▶ **EXTRACT**

%%

We've added a few things. First of all, we need some more use statements to bring in the relevant parts of the standard library: we need std::fs::File for dealing with files, and std::io::prelude::* contains various traits that are useful when doing I/O, including file I/O. In the same way that Rust has a general prelude that brings certain things into scope automatically, the std::io module has its own prelude of common things you'll need when working with I/O. Unlike the default prelude, we must explicitly use the prelude in std::io.

In main, we've added three things: first, we get a handle to the file and open it by using the File::open function and passing it the name of the file specified in the second argument. Second, we create a mutable, empty String in the variable contents, then call read_to_string on our file handle with our contents string as the argument; contents is where read_to_string will place the data it reads. Finally, we print out the entire file contents, which is a way for us to be sure our program is working so far.

Let's try running this code, specifying any string for the first argument (since we haven't implemented the searching part yet) and our poem.txt file as the second argument:

$ cargo run the poem.txt
    Finished debug [unoptimized + debuginfo] target(s) in 0.0 secs
     Running `target\debug\greprs.exe the poem.txt`
Searching for the
In file poem.txt
With text:
I'm nobody! Who are you?
Are you nobody, too?
Then there's a pair of us — don't tell!
They'd banish us, you know.

How dreary to be somebody!
How public, like a frog
To tell your name the livelong day
To an admiring bog!

Great! Our code is working. However, it's got a few flaws. Because our program is still small, these flaws aren't a huge deal, but as our program grows, it will be harder and harder to fix them in a clean way. Let's do the refactoring now, instead of waiting. The refactoring will be much easier to do with only this small amount of code.

Improving Error Handling and Modularity

There are four problems that we'd like to fix to improve our program, and they all have to do with potential errors and the way the program is structured. The first problem is where we open the file: we've used expect to print out an error message if opening the file fails, but the error message only says "file not found". There are a number of ways that opening a file can fail, but we're always assuming that it's due to the file being missing. For example, the file could exist, but we might not have permission to open it: right now, we print an error message that says the wrong thing!

Secondly, our use of expect over and over is similar to the earlier issue we noted with the panic! on indexing if we don't pass any command line arguments: while it works, it's a bit unprincipled, and we're doing it all throughout our program. It would be nice to put our error handling in one spot.

The third problem is that our main function now does two things: it parses arguments, and it opens up files. For such a small function, this isn't a huge problem. However, as we keep growing our program inside of main, the number of separate tasks in the main function will get larger and larger. As one function gains many responsibilities, it gets harder to reason about, harder to test, and harder to change without breaking one of its parts.

This also ties into our fourth problem: while search and filename are configuration variables to our program, variables like f and contents are used to perform our program's logic. The longer main gets, the more variables we're going to bring into scope, and the more variables we have in scope, the harder it is to keep track of which ones we need for which purpose. It would be better if we grouped the configuration variables into one structure to make their purpose clear.

%%

Records for finding items
%%

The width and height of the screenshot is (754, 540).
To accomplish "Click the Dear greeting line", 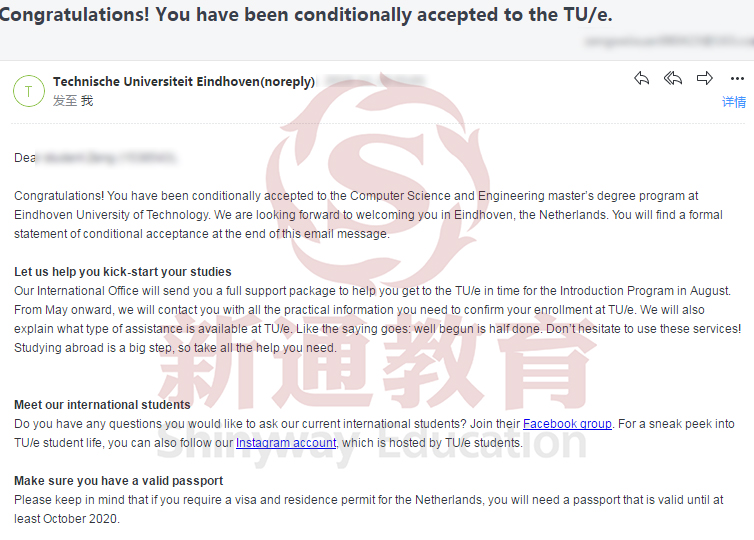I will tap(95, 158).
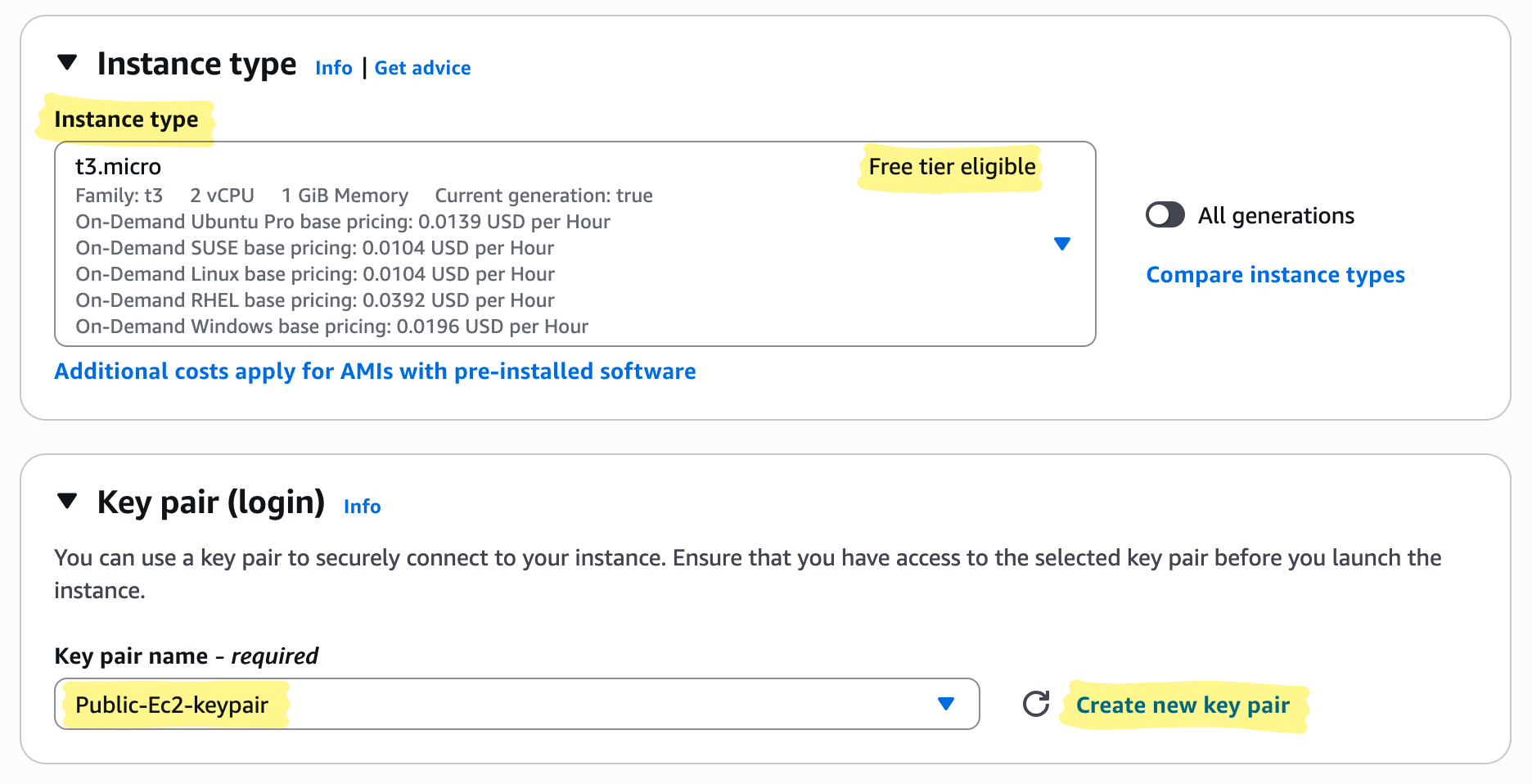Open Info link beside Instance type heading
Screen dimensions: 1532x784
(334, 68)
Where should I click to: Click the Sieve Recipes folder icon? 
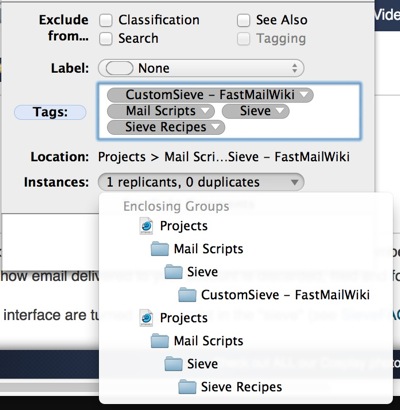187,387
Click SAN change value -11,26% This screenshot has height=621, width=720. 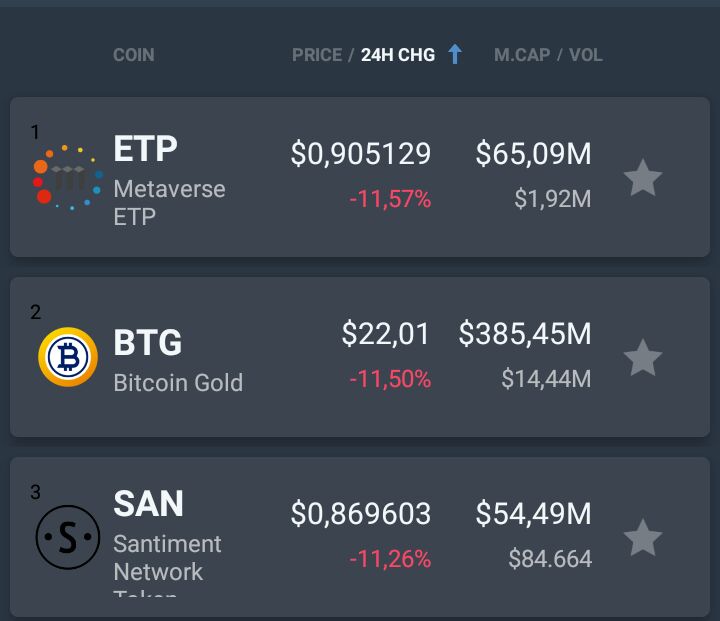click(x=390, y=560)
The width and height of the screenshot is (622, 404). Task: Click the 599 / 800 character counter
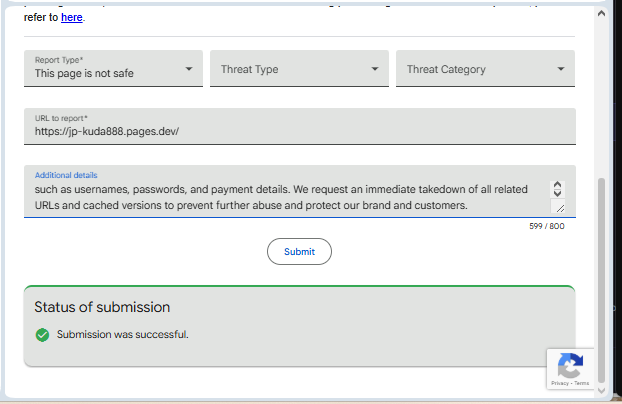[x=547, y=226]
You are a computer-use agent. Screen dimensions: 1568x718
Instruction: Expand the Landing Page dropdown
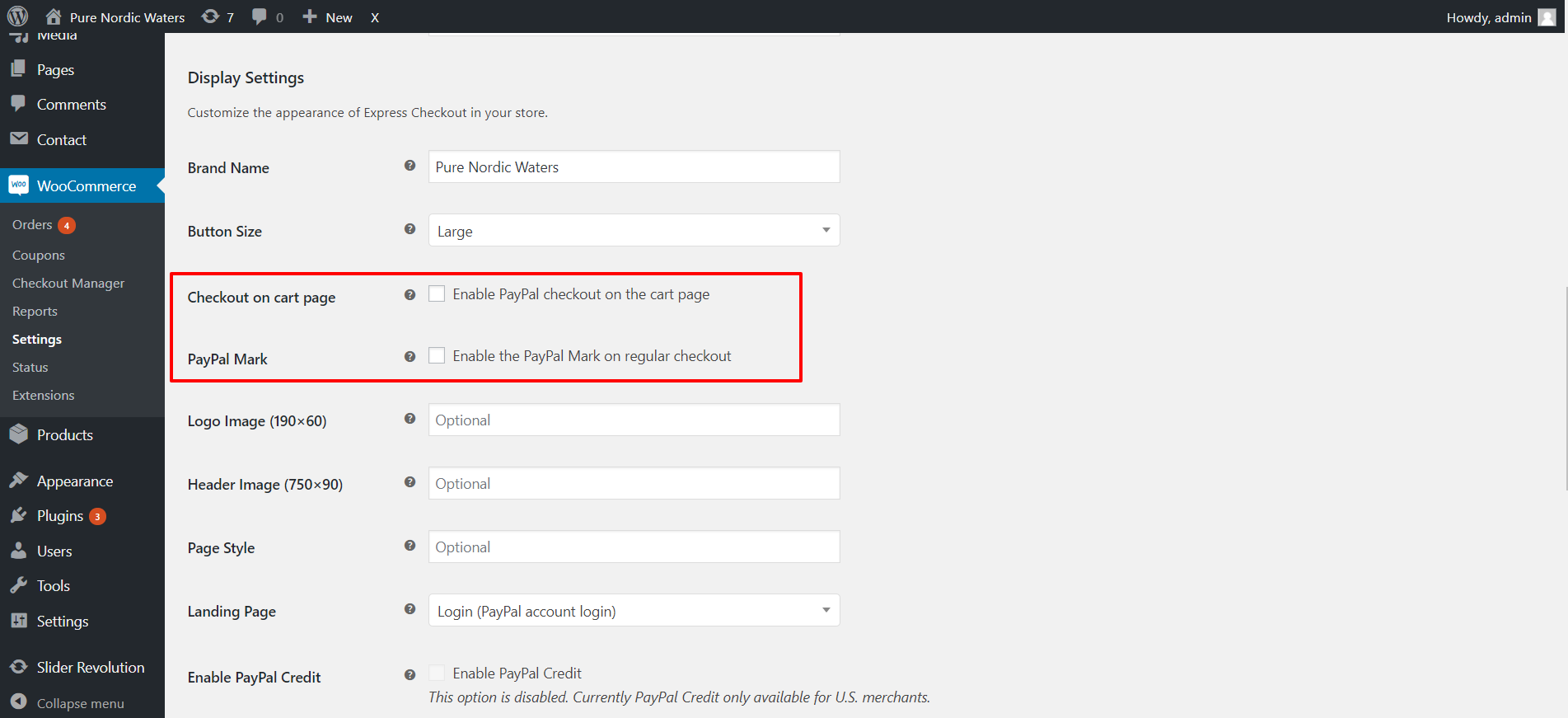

%%

▶ **REQUIREMENT 1**
Decide whether each statement below agrees with the Rust file-reading text. Answer yes or no for each, and quote the words of the text that settle it.
(a) The prelude in std::io has to be brought in explicitly.
(b) The error message printed by expect accounts for the different ways that opening a file can fail.
(c) The refactoring is to be put off until the program has grown larger.
▶ **REQUIREMENT 2**
In the Rust file-reading text, which method is called on the file handle to read the file's data into a string?
▶ **REQUIREMENT 3**
Print the part of the Rust file-reading text that begins at the words "They'd banish us, you" and stops after the words "amount of code.".

▶ **COMPLETE RESPONSE 1**
(a) Yes: "Unlike the default prelude, we must explicitly use the prelude in std::io."
(b) No: "There are a number of ways that opening a file can fail, but we're always assuming that it's due to the file being missing."
(c) No: "Let's do the refactoring now, instead of waiting."

▶ **COMPLETE RESPONSE 2**
read_to_string

▶ **COMPLETE RESPONSE 3**
They'd banish us, you know.

How dreary to be somebody!
How public, like a frog
To tell your name the livelong day
To an admiring bog!

Great! Our code is working. However, it's got a few flaws. Because our program is still small, these flaws aren't a huge deal, but as our program grows, it will be harder and harder to fix them in a clean way. Let's do the refactoring now, instead of waiting. The refactoring will be much easier to do with only this small amount of code.